As customers look at whether they should reimplement or upgrade, these are some of the decision points that they are considering.
Oracle E-Business Suite (EBS) R12 is a significant new version with valuable new features and capabilities. Most people currently think some customers are forced to reimplement in order to take advantage of R12, but that other customers may be lucky enough to reap the new release benefits via Oracle’s upgrade process. EBS customers with brand new implementations are not impacted by the transition complexities.
Most EBS customers upgrade if given a choice because that is the path of least resistance. Compared to reimplementation, it is simpler, uses fewer resources, will likely cost less, and the time-to-value is shorter. We observe that software vendors usually make upgrades easier than starting from scratch, if they know how and can do so at an acceptable cost. If not, individual customers shoulder the reimplementation burden.
We also observe that some customers’ business users and IT staff have been frustrated with their current EBS implementation and its restrictions. They accept the requirement to reimplement as an opportunity to break with the past and get a clean start with Oracle. Because it’s perceived as a requirement, they have an easier time justifying the additional expense, effort, and delay of putting R12 into production.
Nevertheless, reimplementation drains the business’s resources more than a typical major release EBS upgrade.
Your organization’s Oracle specialists, consulting firms, and industry analysts should look at the current situation and re-think why they accepted that the new architecture required you to start over and reimplement.
Your E-Business Suite 11i environment may have conditions that seem to require Customer reimplementation plus data migration.

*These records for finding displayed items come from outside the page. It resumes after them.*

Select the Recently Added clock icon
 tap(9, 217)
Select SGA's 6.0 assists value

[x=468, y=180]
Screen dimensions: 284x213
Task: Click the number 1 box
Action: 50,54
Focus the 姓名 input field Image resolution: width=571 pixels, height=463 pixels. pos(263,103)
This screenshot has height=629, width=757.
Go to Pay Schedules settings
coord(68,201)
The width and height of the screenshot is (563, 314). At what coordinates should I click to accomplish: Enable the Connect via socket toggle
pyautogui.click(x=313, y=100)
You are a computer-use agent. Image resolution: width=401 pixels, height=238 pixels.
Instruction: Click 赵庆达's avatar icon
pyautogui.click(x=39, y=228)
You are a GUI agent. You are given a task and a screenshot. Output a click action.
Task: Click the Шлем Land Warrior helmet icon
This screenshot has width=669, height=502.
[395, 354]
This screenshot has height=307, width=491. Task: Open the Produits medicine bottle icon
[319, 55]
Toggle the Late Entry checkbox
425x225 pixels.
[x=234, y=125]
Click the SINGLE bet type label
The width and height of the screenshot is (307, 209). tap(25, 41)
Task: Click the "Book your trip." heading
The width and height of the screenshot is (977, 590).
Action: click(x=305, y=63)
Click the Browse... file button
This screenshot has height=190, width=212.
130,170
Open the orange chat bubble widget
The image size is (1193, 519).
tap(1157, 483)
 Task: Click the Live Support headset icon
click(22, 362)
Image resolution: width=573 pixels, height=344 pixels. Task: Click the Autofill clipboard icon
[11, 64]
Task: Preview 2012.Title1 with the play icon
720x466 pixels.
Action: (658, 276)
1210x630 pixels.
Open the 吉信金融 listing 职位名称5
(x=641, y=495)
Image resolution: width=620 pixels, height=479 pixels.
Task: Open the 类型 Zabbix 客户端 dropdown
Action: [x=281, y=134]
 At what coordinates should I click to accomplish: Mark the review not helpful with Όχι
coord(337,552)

An Oracle document, R12: Upgrade vs. Reimplement (Financials) clearly defines the terms and introduces some of the key factors. Our Decision Factors – 11i to R12 table below lists the conditions, including ones that are strong indicators for reimplementation, according to Oracle.
Here are some reimplementation consequences in the areas of implementation, data history, disposition of the 11i instance, reporting, and business intelligence:
You have to implement a fresh installation of R12.
You are on your own to get your historical data from the legacy 11i instance into R12.
You have to decide what history to load and what to do with the remainder. You will need a policy for each different type of data. The usual choices include most recent and current fiscal year, current year, and only open transactions.
Even though data conversion tools these days are powerful, and programmers in the global data centers are inexpensive, dealing with data history will be a significant part of your reimplementation project. It will cost money and require several iterations to get it right.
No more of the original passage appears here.